Exercise description: Every record below needs to be retyped exactly as it appears.

Records for processing:
■ ■ ■ ■ ■ ■ ■
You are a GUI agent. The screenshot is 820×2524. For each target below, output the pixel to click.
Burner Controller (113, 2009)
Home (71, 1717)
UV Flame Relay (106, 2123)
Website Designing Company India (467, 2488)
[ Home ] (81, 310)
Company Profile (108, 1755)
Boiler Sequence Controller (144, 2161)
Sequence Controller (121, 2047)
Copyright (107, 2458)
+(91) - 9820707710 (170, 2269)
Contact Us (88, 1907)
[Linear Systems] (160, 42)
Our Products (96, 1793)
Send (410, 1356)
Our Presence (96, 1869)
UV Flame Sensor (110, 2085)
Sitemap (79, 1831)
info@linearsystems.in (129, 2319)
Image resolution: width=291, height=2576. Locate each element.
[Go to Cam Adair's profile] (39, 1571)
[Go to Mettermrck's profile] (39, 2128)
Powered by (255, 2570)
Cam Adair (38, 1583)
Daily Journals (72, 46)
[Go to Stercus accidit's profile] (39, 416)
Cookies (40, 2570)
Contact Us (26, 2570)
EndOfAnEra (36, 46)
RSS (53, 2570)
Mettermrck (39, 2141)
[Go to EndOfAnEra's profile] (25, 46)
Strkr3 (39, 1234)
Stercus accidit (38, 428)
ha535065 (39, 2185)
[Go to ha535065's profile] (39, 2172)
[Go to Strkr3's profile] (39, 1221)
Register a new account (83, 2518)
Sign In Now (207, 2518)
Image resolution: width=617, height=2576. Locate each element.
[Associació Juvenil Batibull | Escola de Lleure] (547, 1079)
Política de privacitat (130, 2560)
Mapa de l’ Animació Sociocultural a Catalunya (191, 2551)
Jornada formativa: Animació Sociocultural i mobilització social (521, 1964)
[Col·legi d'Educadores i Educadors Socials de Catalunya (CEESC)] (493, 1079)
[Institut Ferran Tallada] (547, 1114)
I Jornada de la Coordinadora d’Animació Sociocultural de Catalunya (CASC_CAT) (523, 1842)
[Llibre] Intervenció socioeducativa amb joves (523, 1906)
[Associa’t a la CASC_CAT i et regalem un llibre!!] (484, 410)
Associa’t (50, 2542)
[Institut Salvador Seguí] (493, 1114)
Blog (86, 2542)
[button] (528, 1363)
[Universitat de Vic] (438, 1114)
■ ■ ■ ■ ■ ■ ■
Output for this task:
You are a GUI agent. The screenshot is 820×2524. For each target below, output the pixel to click.
Burner Controller (113, 2009)
Home (71, 1717)
UV Flame Relay (106, 2123)
Website Designing Company India (467, 2488)
[ Home ] (81, 310)
Company Profile (108, 1755)
Boiler Sequence Controller (144, 2161)
Sequence Controller (121, 2047)
Copyright (107, 2458)
+(91) - 9820707710 (170, 2269)
Contact Us (88, 1907)
[Linear Systems] (160, 42)
Our Products (96, 1793)
Send (410, 1356)
Our Presence (96, 1869)
UV Flame Sensor (110, 2085)
Sitemap (79, 1831)
info@linearsystems.in (129, 2319)
Image resolution: width=291, height=2576. Locate each element.
[Go to Cam Adair's profile] (39, 1571)
[Go to Mettermrck's profile] (39, 2128)
Powered by (255, 2570)
Cam Adair (38, 1583)
Daily Journals (72, 46)
[Go to Stercus accidit's profile] (39, 416)
Cookies (40, 2570)
Contact Us (26, 2570)
EndOfAnEra (36, 46)
RSS (53, 2570)
Mettermrck (39, 2141)
[Go to EndOfAnEra's profile] (25, 46)
Strkr3 (39, 1234)
Stercus accidit (38, 428)
ha535065 (39, 2185)
[Go to ha535065's profile] (39, 2172)
[Go to Strkr3's profile] (39, 1221)
Register a new account (83, 2518)
Sign In Now (207, 2518)
Image resolution: width=617, height=2576. Locate each element.
[Associació Juvenil Batibull | Escola de Lleure] (547, 1079)
Política de privacitat (130, 2560)
Mapa de l’ Animació Sociocultural a Catalunya (191, 2551)
Jornada formativa: Animació Sociocultural i mobilització social (521, 1964)
[Col·legi d'Educadores i Educadors Socials de Catalunya (CEESC)] (493, 1079)
[Institut Ferran Tallada] (547, 1114)
I Jornada de la Coordinadora d’Animació Sociocultural de Catalunya (CASC_CAT) (523, 1842)
[Llibre] Intervenció socioeducativa amb joves (523, 1906)
[Associa’t a la CASC_CAT i et regalem un llibre!!] (484, 410)
Associa’t (50, 2542)
[Institut Salvador Seguí] (493, 1114)
Blog (86, 2542)
[button] (528, 1363)
[Universitat de Vic] (438, 1114)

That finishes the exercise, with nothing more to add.